Но он видел глаза. На протяжении всего своего отчаянного веселья и веселого отчаянья он видел синее пламя весны. И это пламя — отдаленно напоминающее Б-52 — ему нравилось. Ему нравились синие оттенки, смешанные с белыми. Ему нравились напитки, которые он употреблял возле барной стойки. Ему нравилось задерживать взгляд на девушке, которая была так улыбчива в компании этого парня и которая была так нереалистично серьезна.
Иногда он терял Кэролайн Форбс из виду. Иногда он терялся вовсе. В кубометрах пространства находилось место и для других оттенков: для абсентного цвета денег, для пенистого спектра «Пины Колады», для золотого блеска коротких платьев, для мерцающих переливов бокалов, серебряных украшений. В кубометрах пространства находилось время для игры в правду или желание, для игры в бутылочку и русскую рулетку. Локвуду не нужны были больше якоря.
Он хотел плыть дальше.
Процесс снова обретал смысл, и все разрозненные, перепутанные фрагменты прежней жизни будто вновь становились на свои места. И омрачало только одно: в этой прежней жизни было слишком много пустоты.

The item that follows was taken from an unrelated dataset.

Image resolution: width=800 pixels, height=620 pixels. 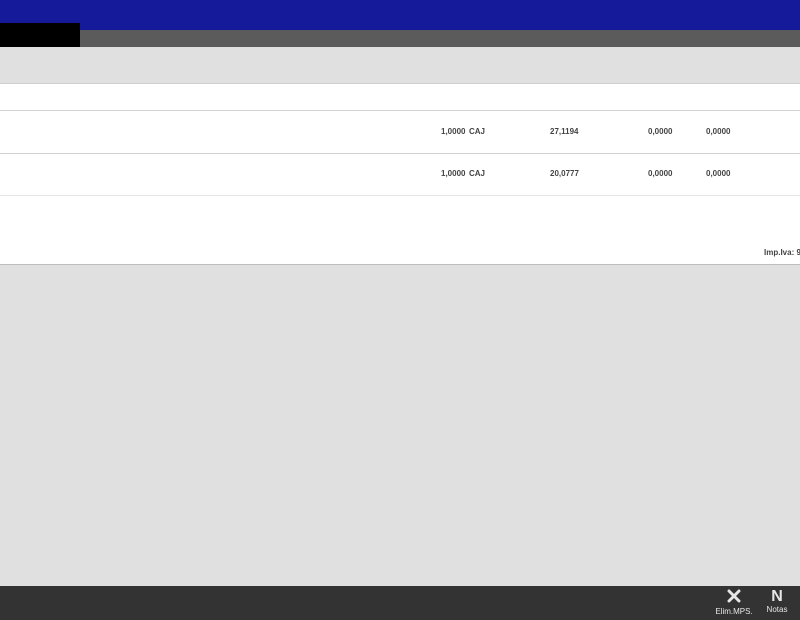 What do you see at coordinates (400, 15) in the screenshot?
I see `app-header` at bounding box center [400, 15].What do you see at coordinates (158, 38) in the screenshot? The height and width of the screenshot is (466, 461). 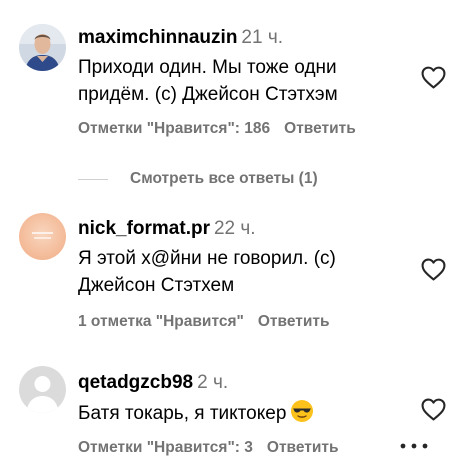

Тайлер все еще любил Елену.
Он вновь наткнулся на взгляд Кэролайн. Она сидела за барной стойкой, и возле нее стоял какой-то бокал с ярко-фиолетовой жидкостью. Кэролайн не ассоциировалась с Б-52. Она была Б-52: дымящейся, густой, темной, но какой-то притягательно-весенней.
Кэролайн была.
И в ее взгляде был не интерес, а любопытство. И в ее взгляде было что-то, что было во взгляде… Чего не было ни у кого. Ни у Елены, ни у Бонни, ни даже у Джоанны.
Локвуд все еще помнил их. Помнил каждую. Ни одна ему по-настоящему не принадлежала. И Бонни — тоже. Бонни, отравленная, токсичная и падшая, сегодня была олицетворением самой грации. Сегодня она была строптивой, но не безумной. Бонни была горькой. Бонни была как кофе. Бонни была. Всегда.

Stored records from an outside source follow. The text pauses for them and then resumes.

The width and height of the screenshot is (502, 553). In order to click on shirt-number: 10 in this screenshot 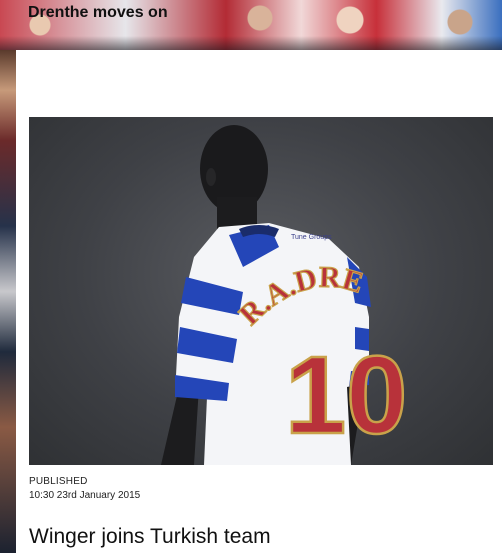, I will do `click(346, 396)`.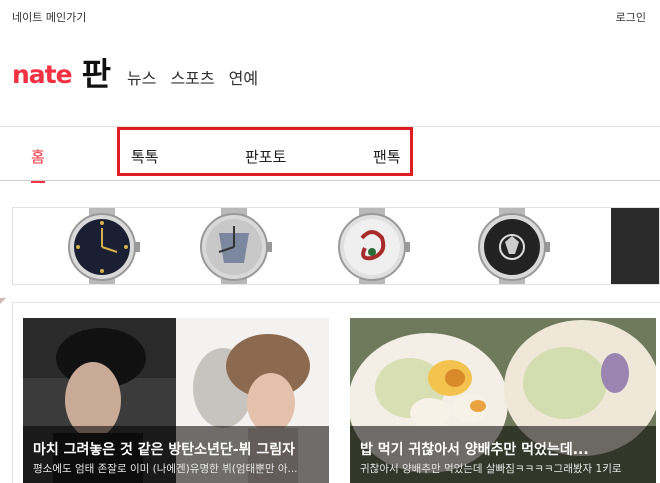 The image size is (660, 483). What do you see at coordinates (164, 450) in the screenshot?
I see `card-title: 마치 그려놓은 것 같은 방탄소년단-뷔 그림자` at bounding box center [164, 450].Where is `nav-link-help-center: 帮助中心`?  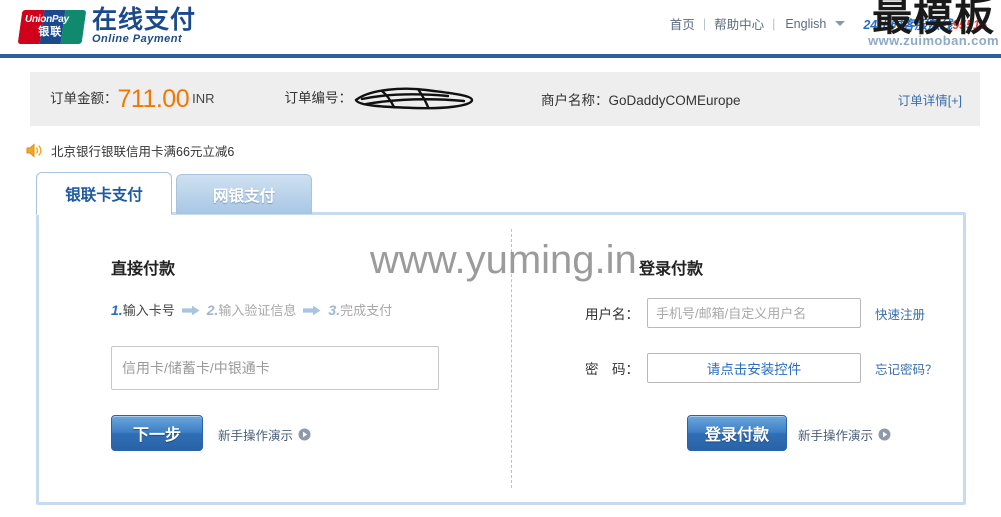 nav-link-help-center: 帮助中心 is located at coordinates (739, 24).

Тайлер все еще любил Бонни. Извращенно и как-то неправильно, но любил. Здесь, в этом мире было место только для неправильного. Среди неправильного — Кэролайн и ее томные глубокие глаза, которые изучали его все эту ночь, внимательно рассматривая. Среди неправильного — Б-52, который заказал Локвуд. Среди неправильного — решение подойти к Форбс.
Она — в гостях. Она тут никому не нужна.
Он — дома. Но он тоже никому не нужен.
Парень заплатил за напитки, а потом направился к девушке, натягивая свою фирменную улыбку. Ему больше не было необходимо узнавать что-то о Елене. Ему больше не нужно было знакомиться с Кэролайн или с другими девушками, чтобы забыть о той единственной, которая вскружила ему голову.

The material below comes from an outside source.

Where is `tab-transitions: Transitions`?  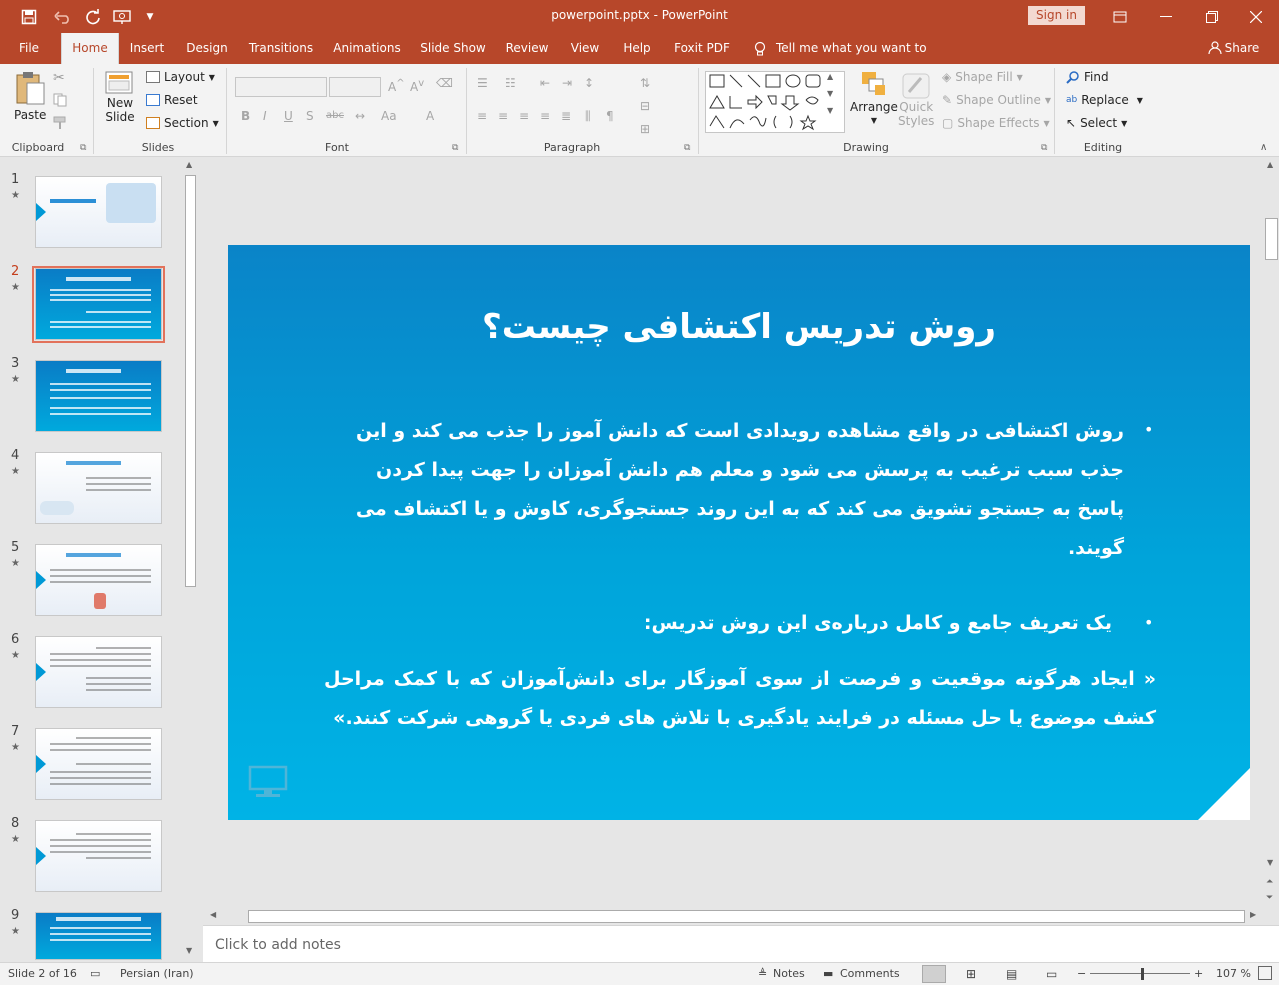
tab-transitions: Transitions is located at coordinates (281, 48). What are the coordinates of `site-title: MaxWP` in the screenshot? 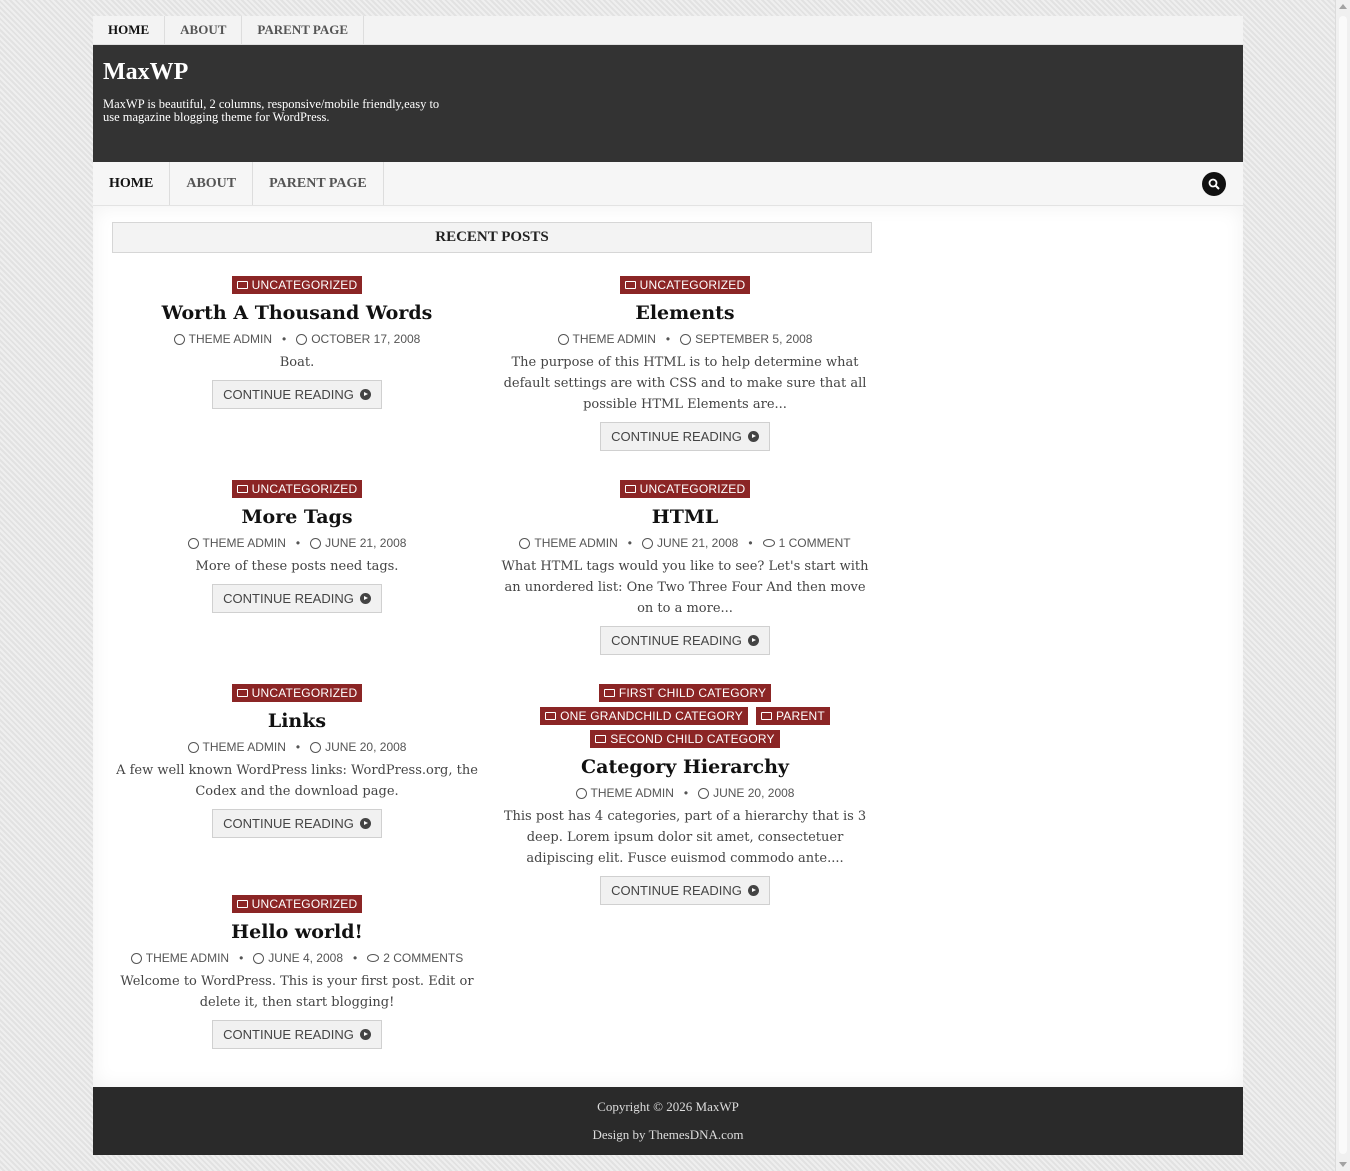 It's located at (668, 72).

Елена — она как юла ведь. Остановиться не может, все вертится и вертится вокруг собственной оси.
Парень придвинул дымящийся напиток. Локвуд не помнил, сколько напитков он смешал в своем желудке, и если честно, ему было наплевать на завтрашнее утро. Тайлеру в принципе было наплевать. Ему просто хотелось угостить Форбс. Ему просто хотелось, чтобы Кэролайн оказалась рядом с тем, на что она похожа.